§ RECORDS PROVIDED:
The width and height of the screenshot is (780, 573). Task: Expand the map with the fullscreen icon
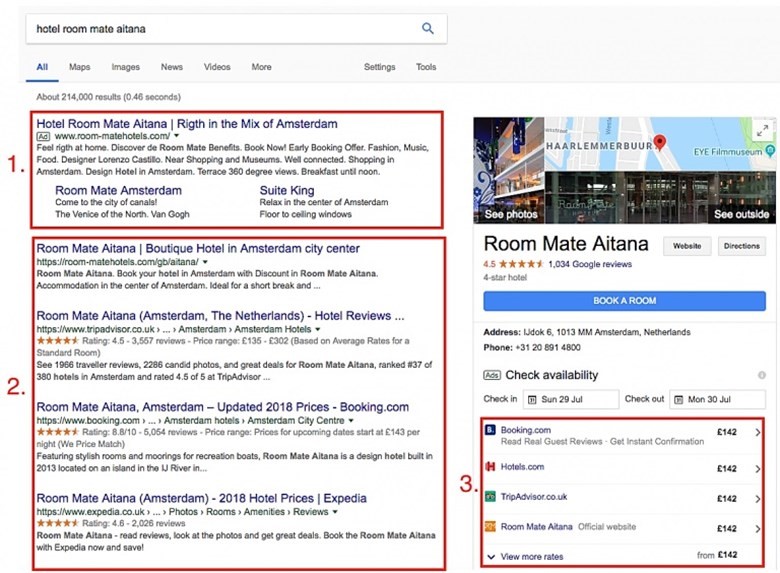coord(762,131)
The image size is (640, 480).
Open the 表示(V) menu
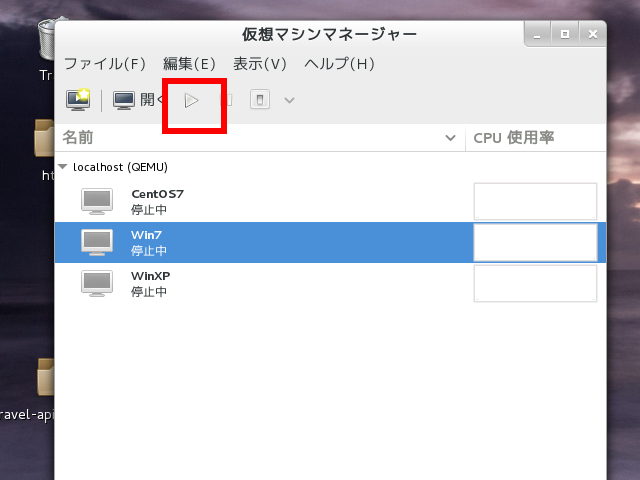[260, 64]
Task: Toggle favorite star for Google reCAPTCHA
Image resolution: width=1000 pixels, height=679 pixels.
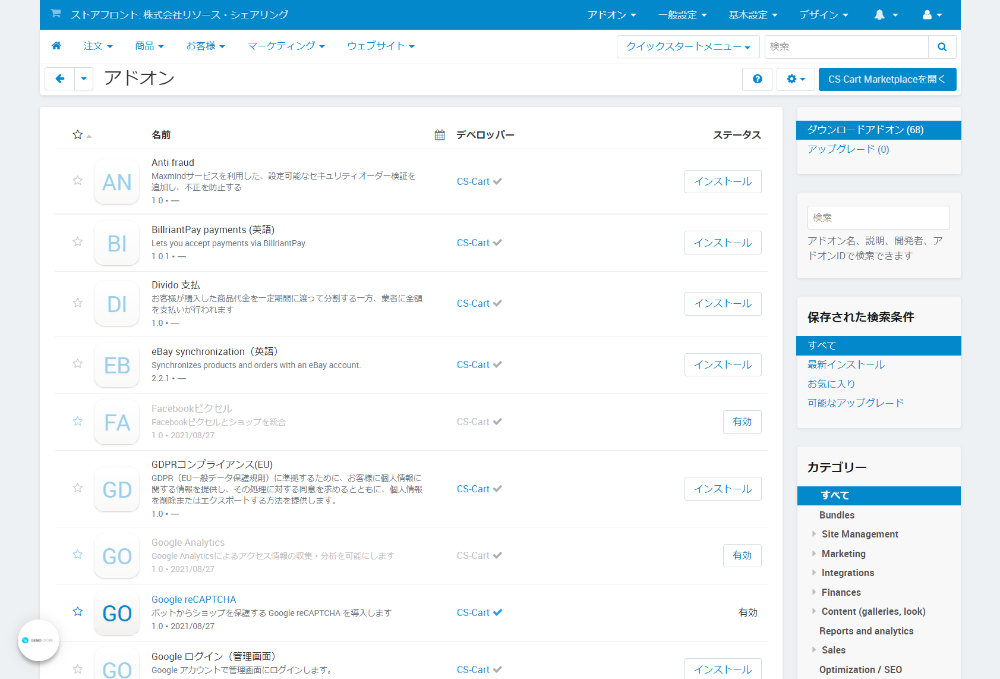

§ WORK TO COMPLETE:
What the answer needs is every line from the one with "The image size is (640, 480)." through the last line of the data, reproduced word for word and with pictures omitted.

§ ANSWER TO THE EXERCISE:
The image size is (640, 480).
Open the 表示(V) menu
[260, 64]
Task: Toggle favorite star for Google reCAPTCHA
Image resolution: width=1000 pixels, height=679 pixels.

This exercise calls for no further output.